- **Auszug zum Lesen**:
'''

Der Vermittler, Kurator und Autor Alejandro Bachmann denkt in seinem Toolbox-Beitrag über Filmvermittlungsstrategien im Zusammenhang mit der Migrationsgesellschaft nach.
www.alejandrobachmann.com

Bedeutsame Begegnungen, multiple Perspektiven, Differenzerfahrung – zu den Potenzialen einer ästhetischen Filmbildung in der Migrationsgesellschaft

I Filmbildung in der Migrationsgesellschaft

Mit Filmbildung ist im Folgenden eine Bildung am Film gemeint, eine Bildung, die das Spezifische des Mediums Film (seiner Ästhetik, seiner Erfahrung, seiner Geschichte) ernst nimmt und diese in Form von Bildungsmomenten produktiv machen will. Es geht also nicht primär darum, einen Film dazu zu benutzen, um das von ihm verhandelte Thema für eine anschließende, vom Film abgerückte Diskussion zu nutzen, oder Sprachfertigkeiten zu erlernen. Filmbildung, wie sie hier gemeint ist, geht davon aus, dass im Film und seiner Erfahrung eine spezifische Form des Denkens entlang von bewegten Bildern steckt, die es ermöglicht, eine bestimmte Form von Gedanken hervorzubringen, die in dieser Form vor allem dem Kino entspringen (so wie andere Formen des Denkens anderen Künsten entspringen).

'''

- **Bereitgestellte Angaben**:

'''

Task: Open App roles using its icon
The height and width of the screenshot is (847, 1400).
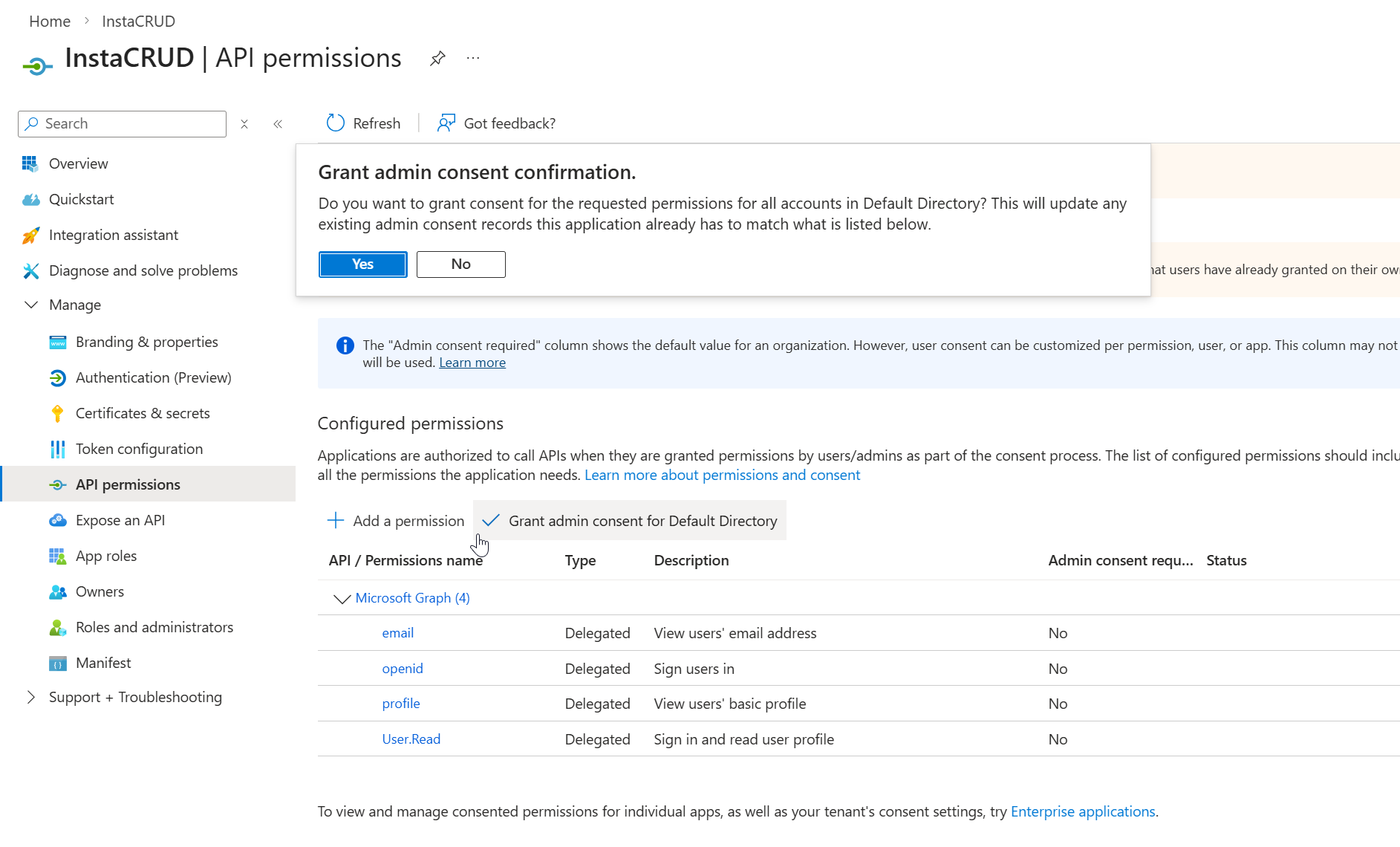Action: (58, 556)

'''

- **Beschreibung der Aufgabe**:
Schreiben Sie aus dem Text über Filmbildung oben die Stelle wortgetreu ab, die bei "Der Vermittler, Kurator" beginnt und bei "der Migrationsgesellschaft nach." endet.

- **Ergebnis der Aufgabe**:
Der Vermittler, Kurator und Autor Alejandro Bachmann denkt in seinem Toolbox-Beitrag über Filmvermittlungsstrategien im Zusammenhang mit der Migrationsgesellschaft nach.